And one of the small sorrows of my life is that I never wrote to Robert Penn Warren to tell him how much I loved his writing. A good word to start that practice.
As someone who tweeted profusely in the wake of Whitney Houston's, Paul Walker's, and Philip Seymour Hoffman's deaths, I nodded my head while reading this. I also nodded my head after reading the last line, for just yesterday I found myself idly thinking, "I wonder what I’ll tweet when Jack Nicholson eventually dies." Now, who's to say whether I or any of us will outlive Jack Nicholson, but I do think about this sort of thing perhaps more than I should. On Twitter and elsewhere, I try to be celebratory at least twice as much as I am critical, but I always feel a little alone when I go on a jag on Twitter in which I publicly acknowledge people or work I love. I feel like it's much more socially acceptable to complain about things than it is to praise them. Death, then, gives people who might otherwise feel like expressing admiration for something is dorky or lame a chance to be celebratory.
"Death, then, gives people who might otherwise feel like expressing admiration for something is dorky or lame a chance to be celebratory." A great point.
I wonder if this isn't a modern-day version of the communal death wails that were common to so many ancient cultures (and that continue in some contemporary ones).

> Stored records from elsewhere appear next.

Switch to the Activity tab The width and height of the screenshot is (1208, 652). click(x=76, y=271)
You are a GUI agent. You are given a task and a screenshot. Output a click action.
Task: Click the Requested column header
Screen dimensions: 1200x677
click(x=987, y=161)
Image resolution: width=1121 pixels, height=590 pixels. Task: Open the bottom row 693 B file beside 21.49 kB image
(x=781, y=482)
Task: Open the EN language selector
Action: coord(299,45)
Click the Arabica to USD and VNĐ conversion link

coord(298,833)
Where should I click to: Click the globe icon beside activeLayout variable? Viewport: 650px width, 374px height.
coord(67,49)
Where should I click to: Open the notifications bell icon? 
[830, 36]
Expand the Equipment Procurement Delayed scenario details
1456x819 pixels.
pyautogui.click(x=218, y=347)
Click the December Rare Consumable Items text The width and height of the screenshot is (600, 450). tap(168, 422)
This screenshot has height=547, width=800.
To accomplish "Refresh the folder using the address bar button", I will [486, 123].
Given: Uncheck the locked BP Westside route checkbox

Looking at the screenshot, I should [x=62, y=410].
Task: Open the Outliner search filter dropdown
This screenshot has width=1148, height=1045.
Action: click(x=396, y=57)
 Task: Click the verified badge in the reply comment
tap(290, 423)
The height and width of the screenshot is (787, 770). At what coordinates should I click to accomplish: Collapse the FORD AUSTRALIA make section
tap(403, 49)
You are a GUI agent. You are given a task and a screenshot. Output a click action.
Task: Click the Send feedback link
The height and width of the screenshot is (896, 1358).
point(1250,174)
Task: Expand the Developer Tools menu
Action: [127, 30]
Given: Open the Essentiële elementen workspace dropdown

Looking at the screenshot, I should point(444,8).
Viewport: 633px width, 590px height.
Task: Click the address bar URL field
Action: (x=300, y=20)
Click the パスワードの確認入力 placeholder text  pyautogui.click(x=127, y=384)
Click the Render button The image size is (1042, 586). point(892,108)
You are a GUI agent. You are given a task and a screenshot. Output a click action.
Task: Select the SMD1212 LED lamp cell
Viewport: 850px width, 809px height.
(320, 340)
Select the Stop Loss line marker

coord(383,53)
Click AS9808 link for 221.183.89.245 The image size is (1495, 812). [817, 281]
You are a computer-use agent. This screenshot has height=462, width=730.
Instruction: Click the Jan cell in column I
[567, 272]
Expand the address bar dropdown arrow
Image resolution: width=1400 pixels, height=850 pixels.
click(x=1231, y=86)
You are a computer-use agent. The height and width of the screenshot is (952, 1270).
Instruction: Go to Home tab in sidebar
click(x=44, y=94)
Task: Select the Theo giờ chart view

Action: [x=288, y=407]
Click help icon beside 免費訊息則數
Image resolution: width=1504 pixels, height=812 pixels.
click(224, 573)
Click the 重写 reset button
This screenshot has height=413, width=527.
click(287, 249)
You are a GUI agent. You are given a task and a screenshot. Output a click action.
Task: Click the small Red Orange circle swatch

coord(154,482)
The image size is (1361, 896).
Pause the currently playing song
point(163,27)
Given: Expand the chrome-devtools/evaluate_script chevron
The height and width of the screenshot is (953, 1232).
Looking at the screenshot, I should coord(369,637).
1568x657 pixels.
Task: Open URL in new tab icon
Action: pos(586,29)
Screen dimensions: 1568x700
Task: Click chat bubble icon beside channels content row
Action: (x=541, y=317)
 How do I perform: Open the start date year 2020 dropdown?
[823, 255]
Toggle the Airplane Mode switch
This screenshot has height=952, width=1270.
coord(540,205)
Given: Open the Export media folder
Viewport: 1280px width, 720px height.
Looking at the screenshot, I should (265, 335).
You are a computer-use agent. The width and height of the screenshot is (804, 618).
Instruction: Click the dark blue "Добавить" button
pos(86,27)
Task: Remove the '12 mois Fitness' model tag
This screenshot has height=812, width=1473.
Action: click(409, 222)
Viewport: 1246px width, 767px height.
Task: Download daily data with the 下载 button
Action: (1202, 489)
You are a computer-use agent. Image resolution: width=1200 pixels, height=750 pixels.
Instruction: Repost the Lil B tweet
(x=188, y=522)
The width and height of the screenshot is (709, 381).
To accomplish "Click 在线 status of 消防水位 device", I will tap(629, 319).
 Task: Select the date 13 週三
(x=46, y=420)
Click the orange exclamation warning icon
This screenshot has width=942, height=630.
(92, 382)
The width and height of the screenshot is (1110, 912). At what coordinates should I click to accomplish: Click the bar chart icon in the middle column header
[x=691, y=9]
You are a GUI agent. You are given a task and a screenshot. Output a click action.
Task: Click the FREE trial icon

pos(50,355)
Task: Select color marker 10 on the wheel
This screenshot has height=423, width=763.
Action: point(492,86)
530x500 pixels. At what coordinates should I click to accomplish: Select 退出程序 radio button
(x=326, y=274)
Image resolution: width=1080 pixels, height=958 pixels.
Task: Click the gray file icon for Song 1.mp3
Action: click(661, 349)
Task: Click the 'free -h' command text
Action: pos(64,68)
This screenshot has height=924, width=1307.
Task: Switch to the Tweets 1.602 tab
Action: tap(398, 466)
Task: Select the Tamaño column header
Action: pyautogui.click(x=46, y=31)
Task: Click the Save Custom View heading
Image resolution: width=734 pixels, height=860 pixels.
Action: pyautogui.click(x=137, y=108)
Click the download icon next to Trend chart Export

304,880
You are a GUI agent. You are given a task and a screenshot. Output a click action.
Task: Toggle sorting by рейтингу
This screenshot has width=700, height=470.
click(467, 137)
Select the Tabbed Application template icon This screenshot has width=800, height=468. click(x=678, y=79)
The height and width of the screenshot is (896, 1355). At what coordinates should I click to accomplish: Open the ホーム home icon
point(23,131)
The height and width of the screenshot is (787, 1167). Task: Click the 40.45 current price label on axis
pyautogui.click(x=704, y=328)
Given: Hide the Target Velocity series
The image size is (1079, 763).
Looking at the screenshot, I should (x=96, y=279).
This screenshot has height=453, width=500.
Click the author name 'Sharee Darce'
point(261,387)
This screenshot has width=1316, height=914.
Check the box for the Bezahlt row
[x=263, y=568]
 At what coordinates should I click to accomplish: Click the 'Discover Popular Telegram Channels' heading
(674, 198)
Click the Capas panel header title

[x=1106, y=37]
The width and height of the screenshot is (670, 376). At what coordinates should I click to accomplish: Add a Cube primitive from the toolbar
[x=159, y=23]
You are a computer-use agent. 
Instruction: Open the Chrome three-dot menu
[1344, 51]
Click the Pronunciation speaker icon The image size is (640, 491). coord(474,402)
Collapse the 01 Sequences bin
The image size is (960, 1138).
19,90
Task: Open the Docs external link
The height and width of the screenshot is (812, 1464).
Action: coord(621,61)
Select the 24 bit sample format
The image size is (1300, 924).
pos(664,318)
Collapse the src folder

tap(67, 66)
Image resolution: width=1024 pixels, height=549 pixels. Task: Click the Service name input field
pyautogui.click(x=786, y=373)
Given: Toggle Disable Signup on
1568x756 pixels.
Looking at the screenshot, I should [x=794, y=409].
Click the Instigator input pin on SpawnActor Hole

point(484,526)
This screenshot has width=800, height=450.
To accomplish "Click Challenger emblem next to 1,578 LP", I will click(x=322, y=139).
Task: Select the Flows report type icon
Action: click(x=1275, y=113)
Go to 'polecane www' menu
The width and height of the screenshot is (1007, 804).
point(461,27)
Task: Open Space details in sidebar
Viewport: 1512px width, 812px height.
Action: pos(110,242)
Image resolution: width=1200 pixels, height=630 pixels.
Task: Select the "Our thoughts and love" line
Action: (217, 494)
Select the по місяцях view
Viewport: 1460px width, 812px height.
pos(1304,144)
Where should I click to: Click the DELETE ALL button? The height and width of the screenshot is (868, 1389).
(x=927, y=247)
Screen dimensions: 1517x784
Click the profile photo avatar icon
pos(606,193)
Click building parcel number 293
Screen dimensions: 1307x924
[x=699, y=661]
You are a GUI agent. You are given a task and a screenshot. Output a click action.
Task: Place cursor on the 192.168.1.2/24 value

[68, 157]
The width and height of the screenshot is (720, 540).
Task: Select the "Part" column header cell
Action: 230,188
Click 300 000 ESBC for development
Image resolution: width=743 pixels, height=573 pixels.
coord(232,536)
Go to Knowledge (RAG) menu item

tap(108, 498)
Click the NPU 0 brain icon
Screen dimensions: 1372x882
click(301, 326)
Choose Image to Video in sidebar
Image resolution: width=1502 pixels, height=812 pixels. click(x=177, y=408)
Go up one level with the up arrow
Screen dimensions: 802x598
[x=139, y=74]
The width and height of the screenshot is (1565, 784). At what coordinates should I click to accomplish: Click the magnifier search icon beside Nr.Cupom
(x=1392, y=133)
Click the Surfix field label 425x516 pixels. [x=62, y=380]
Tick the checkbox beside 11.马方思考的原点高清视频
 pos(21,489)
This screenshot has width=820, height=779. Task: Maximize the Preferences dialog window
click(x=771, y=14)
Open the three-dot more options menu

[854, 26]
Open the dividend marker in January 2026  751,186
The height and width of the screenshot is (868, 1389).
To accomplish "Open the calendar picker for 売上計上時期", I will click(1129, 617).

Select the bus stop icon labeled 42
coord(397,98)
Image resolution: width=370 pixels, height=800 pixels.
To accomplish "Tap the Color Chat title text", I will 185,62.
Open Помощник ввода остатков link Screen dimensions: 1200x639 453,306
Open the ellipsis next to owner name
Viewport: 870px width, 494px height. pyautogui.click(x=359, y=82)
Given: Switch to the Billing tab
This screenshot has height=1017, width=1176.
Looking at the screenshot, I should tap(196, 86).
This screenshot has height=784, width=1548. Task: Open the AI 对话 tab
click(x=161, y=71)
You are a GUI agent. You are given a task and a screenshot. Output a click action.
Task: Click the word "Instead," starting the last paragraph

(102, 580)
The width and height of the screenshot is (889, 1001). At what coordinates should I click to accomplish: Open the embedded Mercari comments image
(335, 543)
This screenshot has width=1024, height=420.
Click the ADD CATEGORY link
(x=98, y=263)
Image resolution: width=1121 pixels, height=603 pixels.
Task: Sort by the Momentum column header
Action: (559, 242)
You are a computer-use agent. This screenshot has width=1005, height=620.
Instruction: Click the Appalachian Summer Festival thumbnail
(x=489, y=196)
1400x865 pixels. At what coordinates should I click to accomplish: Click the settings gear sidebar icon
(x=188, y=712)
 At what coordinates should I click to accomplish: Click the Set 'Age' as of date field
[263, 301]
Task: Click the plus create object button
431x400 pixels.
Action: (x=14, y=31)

It was often believed that the wails opened the doors to the afterlife for the deceased.
You might think of the death tweets as a kind of keening that ripples noiselessly through the network.
There's also the "call no man happy until he is dead" thing. What if I tweet about my amazement that Alan Jacobs writes insightfully about such a broad range of topics, and then he starts churning out a bunch of wrong-headed nonsense? I'd be pretty embarrassed. Better to reserve my praise until he's safely dead.
I had a curious reaction to seeing everyone (including friends) pay tribute to GGM; I was inspired to write a blog post about my thoughts on never having read GGM! Something different, at least, from the norm.
Just caught up on this post because you reminded us of it in Twitter. I'll be sorry to hear you've died, Alan, though it's more likely that I'll predecease you, given our respective ages. In the meantime, I'm hoping I'll stick around long enough to read the next two books you have in the pipeline.